Tiny homes are big right now. Not just in Colorado but all around the West. And while affordability and necessity are two big reasons for their popularity, they are also attracting great interest for their attractive, ingenious architecture and environmentally-friendly construction.

They are also providing solutions to housing dilemmas. A rural school district in Arizona has built a tiny home community to provide affordable in-district housing for teachers. In Denver, the Beloved Community Village, a tiny home enclave in the RiNo neighborhood built to house homeless residents, just celebrated its one-year anniversary, fulfilling its original intent of providing shelter for those most in need.

Tiny homes are here in Durango as well.
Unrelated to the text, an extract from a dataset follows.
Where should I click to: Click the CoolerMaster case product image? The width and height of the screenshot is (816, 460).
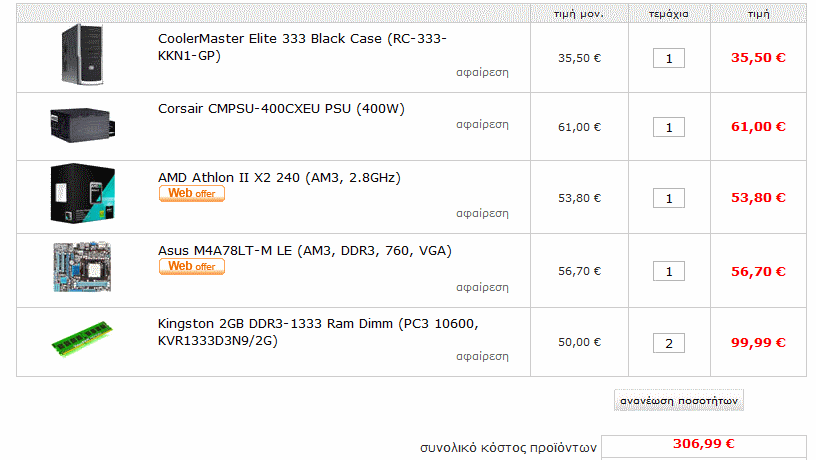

Some are parked on private land while others are nestled in local mobile home parks. Down on Sawmill Road, Rocky Mountain Tiny Houses is building and selling beautiful, customized versions within the city limits.
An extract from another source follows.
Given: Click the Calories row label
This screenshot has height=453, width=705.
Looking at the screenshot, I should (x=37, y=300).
Tiny home dwellers accumulate experiences instead of possessions, they say. Owners are free to pursue the lifestyle they envision in places like Durango instead of spending all their time working, sometimes at multiple jobs, to afford traditional housing.

Tiny home options work for young couples looking to own their first home, and can also work well for seniors who no longer need so much space and cannot maintain the traditional, larger home they once needed for a family. For those well-versed in the tiny home mantra, these compact dwellings are the answer to our affordable housing crisis.

Critics are far from convinced. They decry the tiny house movement as a millennial trend that will soon pass, and label tiny house developments “gentrified trailer parks.” Close analysis reveals that tiny houses may not be a good investment at all, critics say, and a mix of tiny homes and traditional housing in a neighborhood will likely result in a sharp drop in property values for owners of the larger, traditionally built homes.

Those points might be debatable, but this is not: The “tiny” lifestyle does not work for everyone, even in planned communities that provide parks, gardens and other shared amenities in addition to spaces for tiny homes. A tiny house may seem ideally romantic to a young couple in love, but the arrival of a first child or, heaven forbid, twins, may turn the cosy dwelling into a claustrophobic cell.

Former La Plata County Commissioner Bob Lieb has proposed a 22-space tiny house development, Escalante Village, on Baker Lane near Escalante Middle School. The Durango Planning Commission has approved the plan, and some 500 people have showed interest in the project by signing up to receive more information.

We are intrigued as well, and more than that, are hoping the city approves the project when it comes before the council later this month. Tiny homes do not belong everywhere, nor are they the compact-size-fits-all answer to all of our housing woes, as some promoters would have us believe.

But as one part of the many solutions that we must implement to address Durango’s acute affordable housing problem – and maybe a way to help some of our chronic homeless residents – we are ready to try.